PROBLEMS AND TASKS -
[a] Reproduce the October jobs passage word for word from "The growth is" to "pace of growth.".
[b] Decide whether each statement agrees with the October jobs passage, and support each yes or no with the deciding words quoted exactly: (i) the unemployment rate rose from 3.5% in September to 3.7% in October; (ii) Bloomberg economists predicted that 261,000 jobs would be added; (iii) more jobs were added in October than in September.
====== PASSAGE SHOWN
At first glance, growth in the US labor market in October looks pretty strong. The US added 261,000 jobs in the month, according to the largest monthly survey in the labor report issued by the Bureau of Labor Statistics (BLS). The survey is answered by all types of businesses and government agencies.
The growth is well above the consensus prediction from a survey of Bloomberg economists that 193,000 jobs would be added last month. While today’s job growth numbers are well below the 315,000 jobs added in September, they remain slightly higher than the pre-pandemic pace of growth.
But the news was weaker on the home front. In the same report, a household survey answered by a cross-section of American workers showed the unemployment rate creeping up from 3.5% in September to 3.7% in October. That translates into 306,000 more Americans who are unemployed and looking for work, according to the BLS (22,000 people dropped out of the labor force altogether).
For some, the worrying news was that a higher share of the most productive workers are falling out of the labor force, according to the household survey. The percentage of Americans who are 25 to 54 and are employed or looking for work fell from 82.8% in August to 82.5% this month. Another troublesome indicator is the sharp decline in the number of unemployed people finding a job in the US. In August, 32.3% of unemployed Americans were finding jobs, according to Indeed labor economist Nick Bunker. In October, that measure had fallen to 26.7%.
A picture of growth and stagnation
“It’s hard not to look at the household survey and wince a bit,” said George Pearkes, an investment analyst at Bespoke Investment Group. “This is some of the softness that we were expecting.”
============
====== AVAILABLE DATA
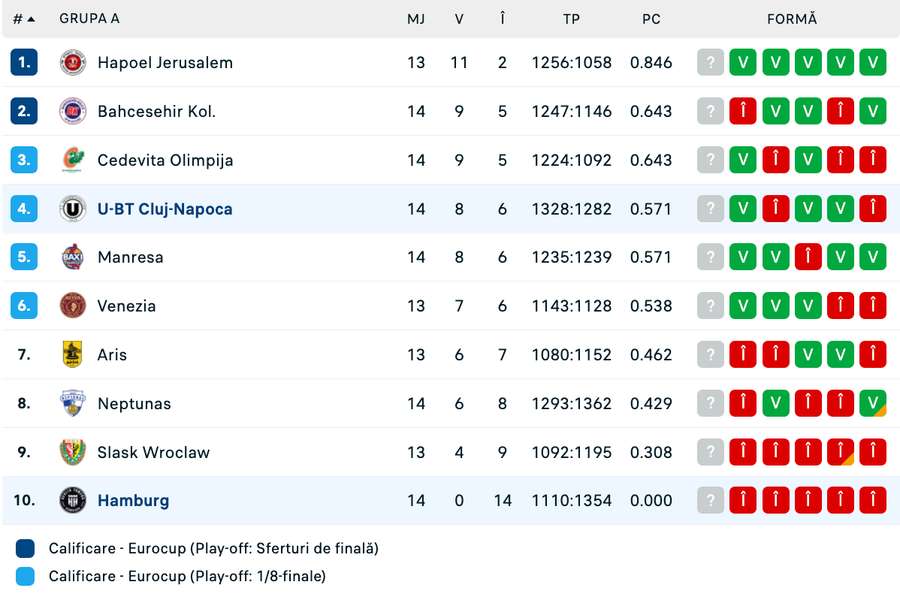Open the Hamburg team page link

133,500
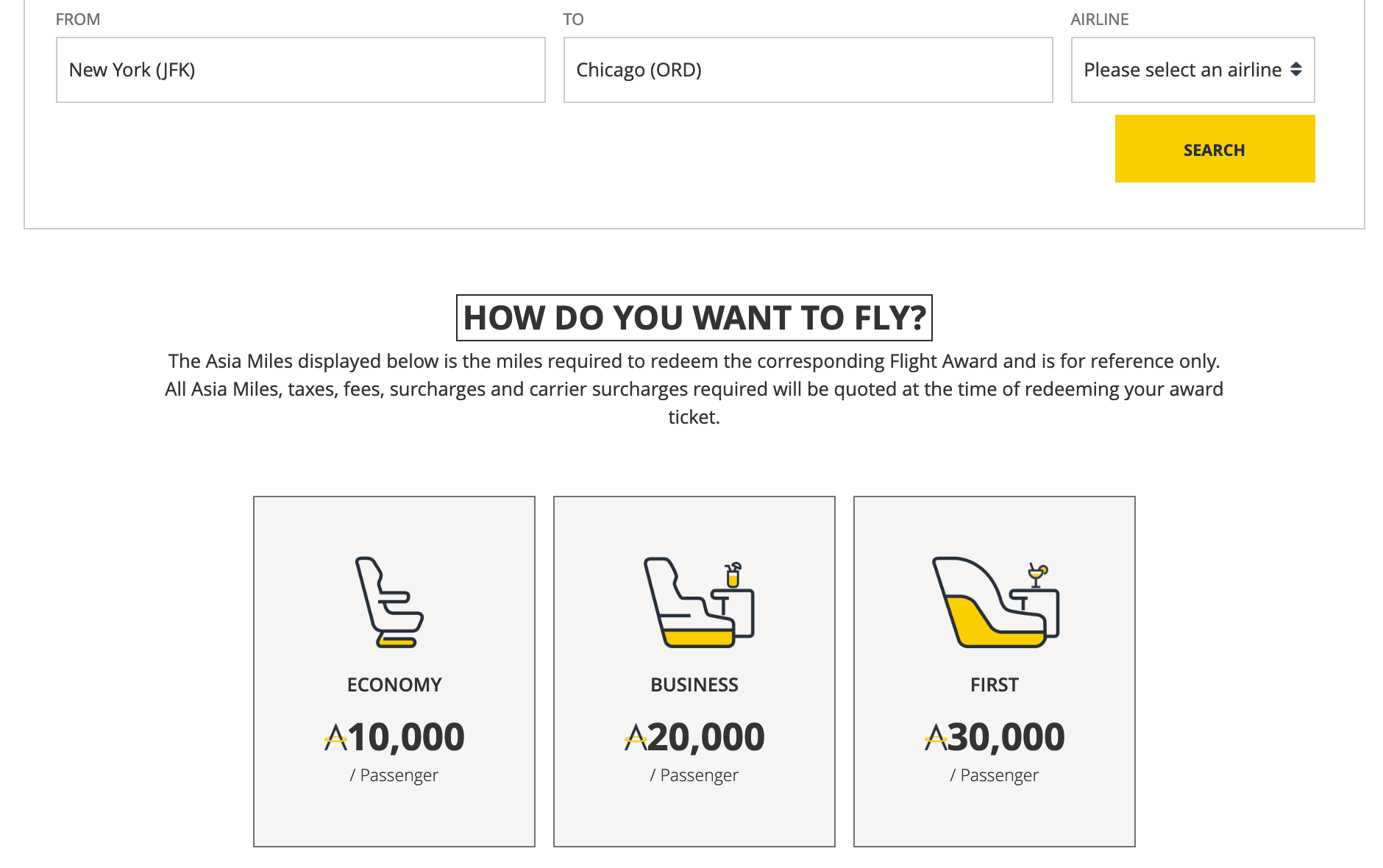
Task: Click the Asia Miles symbol beside 10,000
Action: coord(335,737)
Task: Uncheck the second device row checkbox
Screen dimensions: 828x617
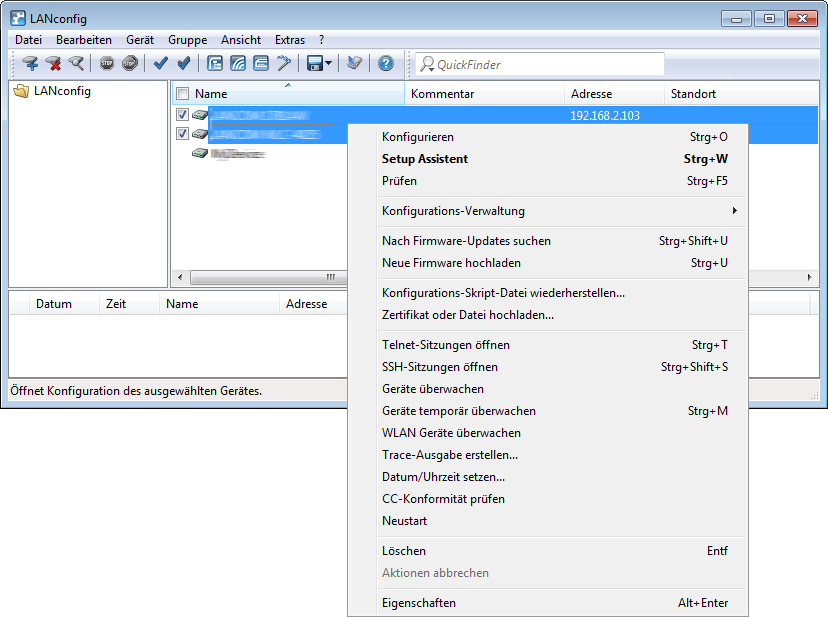Action: point(182,134)

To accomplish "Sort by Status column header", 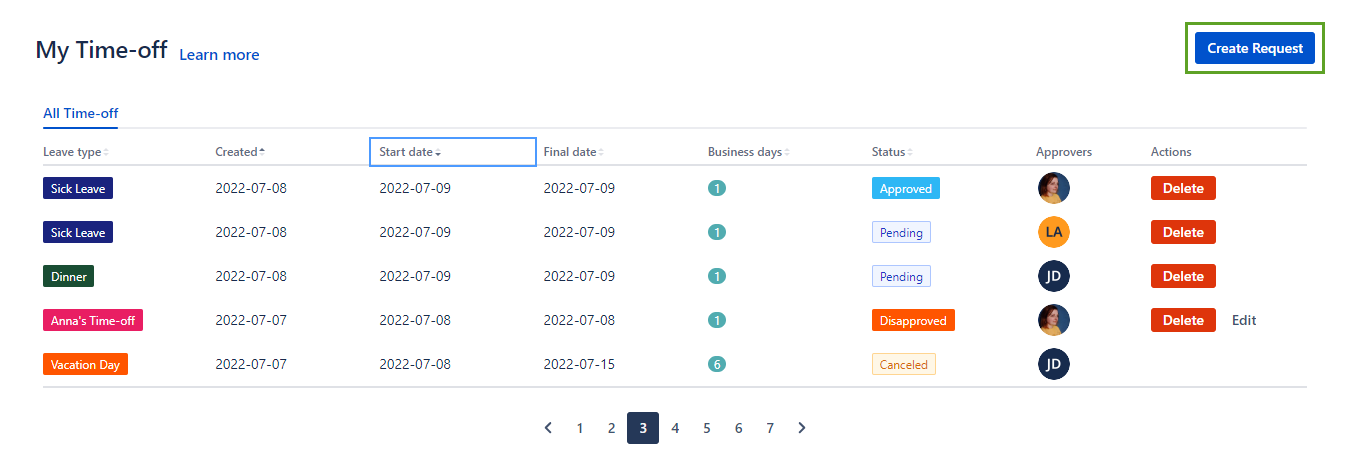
============
PER-TASK OUTPUTS -
[a]
The growth is well above the consensus prediction from a survey of Bloomberg economists that 193,000 jobs would be added last month. While today’s job growth numbers are well below the 315,000 jobs added in September, they remain slightly higher than the pre-pandemic pace of growth.

[b]
(i) Yes: "showed the unemployment rate creeping up from 3.5% in September to 3.7% in October"
(ii) No: "the consensus prediction from a survey of Bloomberg economists that 193,000 jobs would be added last month"
(iii) No: "today’s job growth numbers are well below the 315,000 jobs added in September"